**Task to carry out**: Look in the data below for the line that contains "Instruction: Click the purple Share button". Copy that line and the remaining lines exactly.

>>>

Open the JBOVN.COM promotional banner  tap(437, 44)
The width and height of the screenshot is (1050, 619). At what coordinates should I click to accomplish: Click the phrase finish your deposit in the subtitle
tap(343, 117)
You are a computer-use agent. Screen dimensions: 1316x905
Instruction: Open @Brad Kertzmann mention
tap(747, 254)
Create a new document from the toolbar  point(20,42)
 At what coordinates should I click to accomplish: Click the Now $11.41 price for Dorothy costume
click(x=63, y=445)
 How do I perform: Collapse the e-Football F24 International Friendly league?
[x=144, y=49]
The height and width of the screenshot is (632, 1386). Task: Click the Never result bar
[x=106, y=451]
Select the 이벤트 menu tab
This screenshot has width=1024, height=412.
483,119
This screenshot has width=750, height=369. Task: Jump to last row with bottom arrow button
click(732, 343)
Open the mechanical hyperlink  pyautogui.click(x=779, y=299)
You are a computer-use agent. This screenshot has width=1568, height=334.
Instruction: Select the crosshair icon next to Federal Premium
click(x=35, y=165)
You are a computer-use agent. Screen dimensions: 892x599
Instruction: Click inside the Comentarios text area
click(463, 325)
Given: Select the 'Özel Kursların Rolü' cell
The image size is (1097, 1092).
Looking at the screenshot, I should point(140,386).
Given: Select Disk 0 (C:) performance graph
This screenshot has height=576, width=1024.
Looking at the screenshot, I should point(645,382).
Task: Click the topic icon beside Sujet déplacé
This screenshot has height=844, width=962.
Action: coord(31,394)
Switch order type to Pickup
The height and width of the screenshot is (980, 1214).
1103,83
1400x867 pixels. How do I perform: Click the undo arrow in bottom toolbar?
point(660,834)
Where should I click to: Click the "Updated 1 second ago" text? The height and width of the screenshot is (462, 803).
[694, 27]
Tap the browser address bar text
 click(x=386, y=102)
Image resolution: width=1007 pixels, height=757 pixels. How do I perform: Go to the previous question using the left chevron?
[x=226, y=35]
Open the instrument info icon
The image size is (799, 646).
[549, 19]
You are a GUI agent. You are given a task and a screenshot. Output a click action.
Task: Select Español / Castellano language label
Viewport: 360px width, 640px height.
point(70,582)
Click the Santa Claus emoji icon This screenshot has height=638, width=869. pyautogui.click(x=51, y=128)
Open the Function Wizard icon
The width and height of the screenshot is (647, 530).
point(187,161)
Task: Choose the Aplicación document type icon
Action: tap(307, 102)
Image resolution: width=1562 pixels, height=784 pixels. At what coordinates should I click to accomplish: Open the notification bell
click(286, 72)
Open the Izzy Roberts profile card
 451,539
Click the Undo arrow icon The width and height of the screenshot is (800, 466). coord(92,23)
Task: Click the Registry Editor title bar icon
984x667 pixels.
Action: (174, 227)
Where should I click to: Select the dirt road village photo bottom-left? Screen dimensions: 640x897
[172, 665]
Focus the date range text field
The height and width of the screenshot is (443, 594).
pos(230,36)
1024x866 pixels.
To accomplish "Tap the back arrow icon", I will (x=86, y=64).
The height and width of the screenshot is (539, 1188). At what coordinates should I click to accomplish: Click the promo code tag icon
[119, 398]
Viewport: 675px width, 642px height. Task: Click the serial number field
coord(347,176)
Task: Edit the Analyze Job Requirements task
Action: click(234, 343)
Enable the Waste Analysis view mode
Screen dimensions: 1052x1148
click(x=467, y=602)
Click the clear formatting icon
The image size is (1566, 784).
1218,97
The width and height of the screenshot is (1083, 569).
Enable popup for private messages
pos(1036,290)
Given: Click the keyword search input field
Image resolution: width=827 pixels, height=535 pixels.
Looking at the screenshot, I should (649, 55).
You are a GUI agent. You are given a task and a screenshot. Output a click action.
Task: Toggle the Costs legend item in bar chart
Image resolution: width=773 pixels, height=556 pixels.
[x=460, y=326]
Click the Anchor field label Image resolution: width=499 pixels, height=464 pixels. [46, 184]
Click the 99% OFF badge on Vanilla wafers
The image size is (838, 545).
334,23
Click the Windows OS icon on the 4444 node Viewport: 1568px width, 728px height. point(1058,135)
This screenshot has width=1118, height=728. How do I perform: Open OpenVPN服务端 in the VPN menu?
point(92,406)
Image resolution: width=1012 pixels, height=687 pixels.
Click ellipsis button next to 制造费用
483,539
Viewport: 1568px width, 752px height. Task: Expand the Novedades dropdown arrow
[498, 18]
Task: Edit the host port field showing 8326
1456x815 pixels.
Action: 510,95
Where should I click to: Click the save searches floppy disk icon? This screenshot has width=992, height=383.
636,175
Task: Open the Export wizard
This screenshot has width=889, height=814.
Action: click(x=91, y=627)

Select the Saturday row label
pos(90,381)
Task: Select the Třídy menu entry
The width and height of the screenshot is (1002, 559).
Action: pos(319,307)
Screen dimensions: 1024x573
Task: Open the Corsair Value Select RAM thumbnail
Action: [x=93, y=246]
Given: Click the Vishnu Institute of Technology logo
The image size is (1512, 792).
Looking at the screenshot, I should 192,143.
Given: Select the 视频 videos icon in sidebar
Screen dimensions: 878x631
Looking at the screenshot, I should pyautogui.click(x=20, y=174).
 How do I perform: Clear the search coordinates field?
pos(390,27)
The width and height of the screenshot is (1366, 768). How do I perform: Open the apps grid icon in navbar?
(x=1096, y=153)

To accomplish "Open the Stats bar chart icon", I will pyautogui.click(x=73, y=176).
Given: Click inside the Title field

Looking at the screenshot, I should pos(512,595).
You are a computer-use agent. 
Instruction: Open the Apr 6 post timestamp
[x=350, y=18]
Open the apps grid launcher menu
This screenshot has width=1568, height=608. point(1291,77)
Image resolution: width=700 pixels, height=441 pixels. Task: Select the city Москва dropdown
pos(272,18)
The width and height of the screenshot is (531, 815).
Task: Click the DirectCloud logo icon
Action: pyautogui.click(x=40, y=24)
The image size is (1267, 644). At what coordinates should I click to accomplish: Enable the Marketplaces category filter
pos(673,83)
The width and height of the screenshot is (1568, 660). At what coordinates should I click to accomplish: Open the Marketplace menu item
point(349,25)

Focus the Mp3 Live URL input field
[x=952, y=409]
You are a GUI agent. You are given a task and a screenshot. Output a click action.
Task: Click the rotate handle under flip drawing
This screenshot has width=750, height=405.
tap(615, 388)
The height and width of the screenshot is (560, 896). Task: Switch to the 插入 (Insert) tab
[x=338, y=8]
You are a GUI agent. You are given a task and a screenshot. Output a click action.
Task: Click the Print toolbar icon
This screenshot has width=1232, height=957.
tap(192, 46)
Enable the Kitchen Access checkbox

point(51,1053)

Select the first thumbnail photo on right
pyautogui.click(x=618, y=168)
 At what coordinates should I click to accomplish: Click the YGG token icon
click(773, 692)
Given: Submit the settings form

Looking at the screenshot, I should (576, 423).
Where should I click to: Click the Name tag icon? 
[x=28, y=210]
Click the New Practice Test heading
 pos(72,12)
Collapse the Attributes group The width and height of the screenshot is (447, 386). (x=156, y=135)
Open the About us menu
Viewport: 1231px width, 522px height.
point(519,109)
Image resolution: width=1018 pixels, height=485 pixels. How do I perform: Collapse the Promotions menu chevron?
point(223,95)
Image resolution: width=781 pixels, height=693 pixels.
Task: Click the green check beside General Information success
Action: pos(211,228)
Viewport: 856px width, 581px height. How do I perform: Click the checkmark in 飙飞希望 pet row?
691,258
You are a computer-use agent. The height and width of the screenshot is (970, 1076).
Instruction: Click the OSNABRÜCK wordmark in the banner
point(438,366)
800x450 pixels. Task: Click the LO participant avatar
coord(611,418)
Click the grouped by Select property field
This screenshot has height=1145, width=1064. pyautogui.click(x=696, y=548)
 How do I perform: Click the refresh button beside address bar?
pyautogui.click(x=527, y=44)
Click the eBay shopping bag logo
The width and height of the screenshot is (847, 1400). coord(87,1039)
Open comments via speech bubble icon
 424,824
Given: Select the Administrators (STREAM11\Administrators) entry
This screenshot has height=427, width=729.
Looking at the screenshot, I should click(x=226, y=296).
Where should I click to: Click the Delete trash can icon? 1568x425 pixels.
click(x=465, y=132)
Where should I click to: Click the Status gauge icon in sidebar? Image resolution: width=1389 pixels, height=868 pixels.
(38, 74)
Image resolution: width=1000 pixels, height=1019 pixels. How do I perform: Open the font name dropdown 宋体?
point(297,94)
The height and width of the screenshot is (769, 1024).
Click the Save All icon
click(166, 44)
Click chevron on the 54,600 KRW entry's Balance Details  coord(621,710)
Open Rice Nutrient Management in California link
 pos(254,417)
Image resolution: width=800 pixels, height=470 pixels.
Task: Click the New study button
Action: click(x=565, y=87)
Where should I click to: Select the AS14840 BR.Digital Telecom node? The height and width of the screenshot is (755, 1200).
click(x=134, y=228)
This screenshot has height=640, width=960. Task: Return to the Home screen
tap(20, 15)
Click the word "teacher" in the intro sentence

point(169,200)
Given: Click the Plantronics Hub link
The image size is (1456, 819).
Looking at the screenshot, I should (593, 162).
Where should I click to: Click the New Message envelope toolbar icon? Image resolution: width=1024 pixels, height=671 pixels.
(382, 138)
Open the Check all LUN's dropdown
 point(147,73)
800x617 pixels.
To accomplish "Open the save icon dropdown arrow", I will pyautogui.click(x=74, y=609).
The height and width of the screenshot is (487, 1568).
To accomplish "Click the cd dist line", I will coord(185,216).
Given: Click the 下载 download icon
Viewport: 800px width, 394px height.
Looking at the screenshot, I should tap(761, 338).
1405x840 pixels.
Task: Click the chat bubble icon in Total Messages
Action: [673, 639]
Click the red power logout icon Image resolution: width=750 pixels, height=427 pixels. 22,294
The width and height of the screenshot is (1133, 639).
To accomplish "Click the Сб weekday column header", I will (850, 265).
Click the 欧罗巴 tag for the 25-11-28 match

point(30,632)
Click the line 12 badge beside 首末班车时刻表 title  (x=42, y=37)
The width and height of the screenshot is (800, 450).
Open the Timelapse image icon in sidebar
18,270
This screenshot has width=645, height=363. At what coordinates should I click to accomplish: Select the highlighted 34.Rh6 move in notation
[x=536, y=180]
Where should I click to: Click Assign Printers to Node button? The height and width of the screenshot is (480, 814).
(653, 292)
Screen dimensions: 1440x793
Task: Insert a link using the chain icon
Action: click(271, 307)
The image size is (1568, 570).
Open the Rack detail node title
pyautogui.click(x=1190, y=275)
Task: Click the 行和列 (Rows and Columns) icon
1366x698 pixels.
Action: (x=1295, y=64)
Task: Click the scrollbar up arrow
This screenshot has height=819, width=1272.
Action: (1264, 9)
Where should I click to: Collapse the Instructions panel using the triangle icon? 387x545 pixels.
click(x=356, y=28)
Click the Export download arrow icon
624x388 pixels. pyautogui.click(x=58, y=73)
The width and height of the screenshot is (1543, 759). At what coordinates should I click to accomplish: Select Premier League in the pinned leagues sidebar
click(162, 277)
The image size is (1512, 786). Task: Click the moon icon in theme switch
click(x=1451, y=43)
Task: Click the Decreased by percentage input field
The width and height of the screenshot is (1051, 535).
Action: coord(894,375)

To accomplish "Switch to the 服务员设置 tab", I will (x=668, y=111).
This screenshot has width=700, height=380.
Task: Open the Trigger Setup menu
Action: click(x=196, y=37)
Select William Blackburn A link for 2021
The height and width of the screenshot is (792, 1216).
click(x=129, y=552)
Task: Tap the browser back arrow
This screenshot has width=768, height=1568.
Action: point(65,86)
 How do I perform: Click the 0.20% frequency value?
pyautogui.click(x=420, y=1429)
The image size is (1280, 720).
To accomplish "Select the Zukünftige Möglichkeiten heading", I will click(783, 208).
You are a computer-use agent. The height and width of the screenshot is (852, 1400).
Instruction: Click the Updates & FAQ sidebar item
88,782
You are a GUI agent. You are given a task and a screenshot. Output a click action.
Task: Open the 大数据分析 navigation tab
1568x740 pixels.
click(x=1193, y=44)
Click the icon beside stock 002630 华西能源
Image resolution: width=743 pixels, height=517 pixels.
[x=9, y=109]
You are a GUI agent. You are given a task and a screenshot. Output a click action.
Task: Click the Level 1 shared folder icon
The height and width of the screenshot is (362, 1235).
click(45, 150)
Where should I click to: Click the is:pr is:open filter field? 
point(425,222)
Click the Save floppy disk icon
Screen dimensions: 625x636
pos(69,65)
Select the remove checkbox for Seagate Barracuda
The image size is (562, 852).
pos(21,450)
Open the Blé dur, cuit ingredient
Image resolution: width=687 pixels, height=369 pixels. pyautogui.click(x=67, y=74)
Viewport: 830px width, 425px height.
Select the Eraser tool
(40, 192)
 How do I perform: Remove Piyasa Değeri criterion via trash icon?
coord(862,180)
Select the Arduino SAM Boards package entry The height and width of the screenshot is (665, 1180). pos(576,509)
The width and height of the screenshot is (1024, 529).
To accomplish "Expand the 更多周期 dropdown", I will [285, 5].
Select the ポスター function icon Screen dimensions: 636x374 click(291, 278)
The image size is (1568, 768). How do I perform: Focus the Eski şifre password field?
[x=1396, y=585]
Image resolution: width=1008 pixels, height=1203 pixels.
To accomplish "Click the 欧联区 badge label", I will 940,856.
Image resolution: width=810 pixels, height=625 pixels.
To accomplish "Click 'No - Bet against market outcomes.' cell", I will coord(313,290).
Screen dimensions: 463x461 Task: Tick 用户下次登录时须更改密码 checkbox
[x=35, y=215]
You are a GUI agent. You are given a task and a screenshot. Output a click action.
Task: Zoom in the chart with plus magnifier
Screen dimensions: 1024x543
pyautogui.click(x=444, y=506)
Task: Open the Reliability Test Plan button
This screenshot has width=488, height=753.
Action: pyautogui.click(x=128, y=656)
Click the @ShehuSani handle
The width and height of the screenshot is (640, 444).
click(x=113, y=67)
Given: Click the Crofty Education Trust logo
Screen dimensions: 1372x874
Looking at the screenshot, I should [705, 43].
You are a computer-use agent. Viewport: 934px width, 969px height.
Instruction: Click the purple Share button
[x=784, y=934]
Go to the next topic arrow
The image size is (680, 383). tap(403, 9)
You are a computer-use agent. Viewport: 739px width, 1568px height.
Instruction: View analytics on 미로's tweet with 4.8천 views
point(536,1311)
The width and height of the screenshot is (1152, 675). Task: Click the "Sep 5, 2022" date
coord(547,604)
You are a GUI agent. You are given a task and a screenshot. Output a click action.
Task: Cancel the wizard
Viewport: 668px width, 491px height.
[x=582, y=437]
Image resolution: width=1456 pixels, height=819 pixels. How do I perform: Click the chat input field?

<<<

**Response to this task**:
Instruction: Click the purple Share button
[x=784, y=934]
Go to the next topic arrow
The image size is (680, 383). tap(403, 9)
You are a computer-use agent. Viewport: 739px width, 1568px height.
Instruction: View analytics on 미로's tweet with 4.8천 views
point(536,1311)
The width and height of the screenshot is (1152, 675). Task: Click the "Sep 5, 2022" date
coord(547,604)
You are a GUI agent. You are given a task and a screenshot. Output a click action.
Task: Cancel the wizard
Viewport: 668px width, 491px height.
[x=582, y=437]
Image resolution: width=1456 pixels, height=819 pixels. How do I perform: Click the chat input field?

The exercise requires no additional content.